Monday, August 10, 2009

Google Keeps It 'Simple'

The Google Android platform has not taken off like its Apple counterpart. The iPhone app store is much larger, there is a bigger development community, and significantly more iPhones have been sold than Android phones. I've spent some hands-on time with the G1 Android phone. The OS is very intriguing, but still needs some refinement. The hardware of the G1 is even further behind - not nearly as slick or as polished as the iPhone. Updates to the OS have been encouraging and I think future Android phones will definitely improve upon the first-generation G1.

I think it's important not to underestimate Google here. In Android versus iPhone, I think we're looking at the tortoise versus the hare. Google is patient, slow and steady. They will gradually push out improvements to the Android OS, new improved handsets, more partnerships handset makers, and more developers. Just like improvements to their suite of cloud-based products, Google thinks in terms of incremental improvements and incremental gains. Releasing an open source basic-like language for development on the Android platform is part of that strategy. Google is tapping into the huge open source community and opening up Android development to a much broader audience - particularly when you compare it to Apple's choice of Objective-C as a development language.
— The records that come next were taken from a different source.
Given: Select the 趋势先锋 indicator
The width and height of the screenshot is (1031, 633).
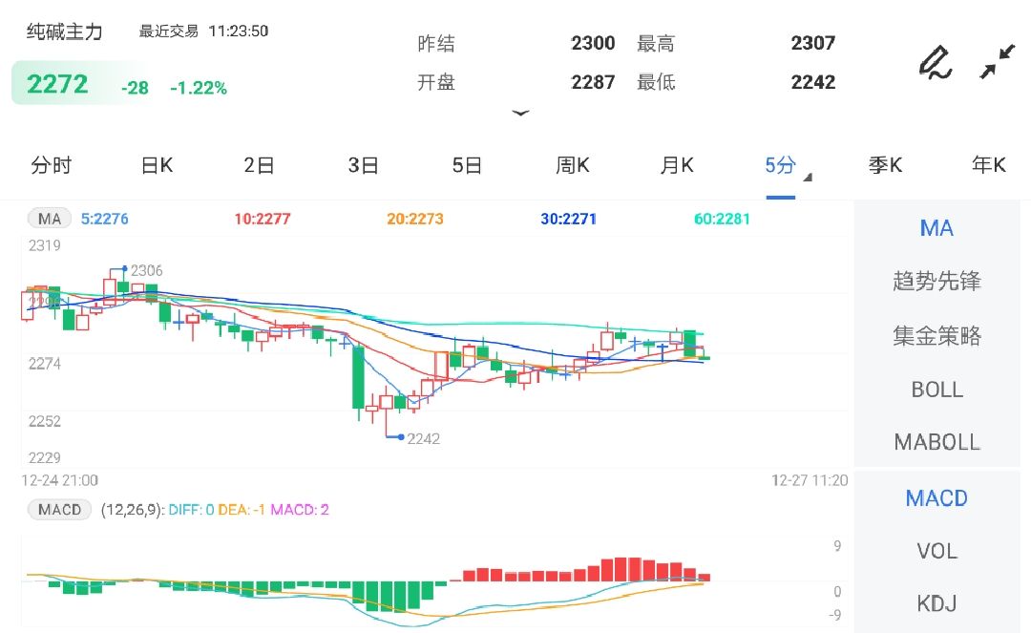Looking at the screenshot, I should (936, 282).
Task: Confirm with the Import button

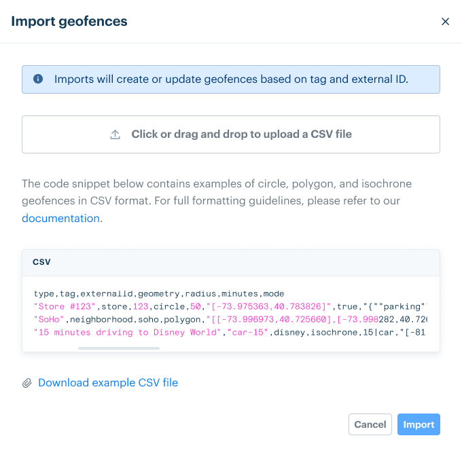Action: tap(419, 424)
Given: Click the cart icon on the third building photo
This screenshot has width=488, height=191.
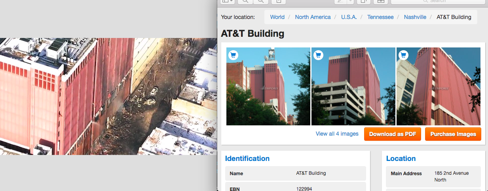Looking at the screenshot, I should (x=403, y=55).
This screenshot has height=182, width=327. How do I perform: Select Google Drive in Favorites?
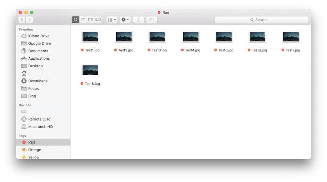point(39,44)
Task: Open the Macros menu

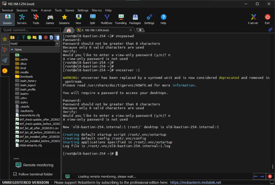Action: pos(97,10)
Google Releases 'Simple' Android Programming Language
To help encourage software developers to write applications for its Android platform, Google on Monday released a new programming language called Simple.

Simple is based on BASIC, a programming language created in the 1960s that saw widespread use in the 1980s as the personal computer market developed. BASIC became even more popular in the 1990s when Microsoft released Visual Basic.

'Bringing an easy to learn and use language to the mobile world and the Android platform is the goal of the Simple project,' said Google software engineer Herbert Czymontek in a blog post. 'Simple is a BASIC dialect for developing Android applications. It is particularly well suited for non-professional programmers (but not limited to). Simple allows programmers to quickly write Android applications by using the components supplied by its runtime system.'

Google provides the source code for three sample Simple applications: a version of Etch-a-Sketch, a version of Tetris, and a speed dialing program.

Beyond living up to its name by being easy to understand, Simple also provides access to Android mobile phone hardware, like the accelerometer, the orientation sensor, the phone, and stored contacts. By contrast, developing applications for Apple's iPhone is not simple.

Available for Linux, Mac, and Windows, Simple is an open source project. It's not entirely complete, warns Czymontek. 'You are very likely to run into bugs as well as into situations were needed functionality is simply not implemented,' he says.
...
Simple applications, once completed and digitally signed, can be sold in Google's Android Market.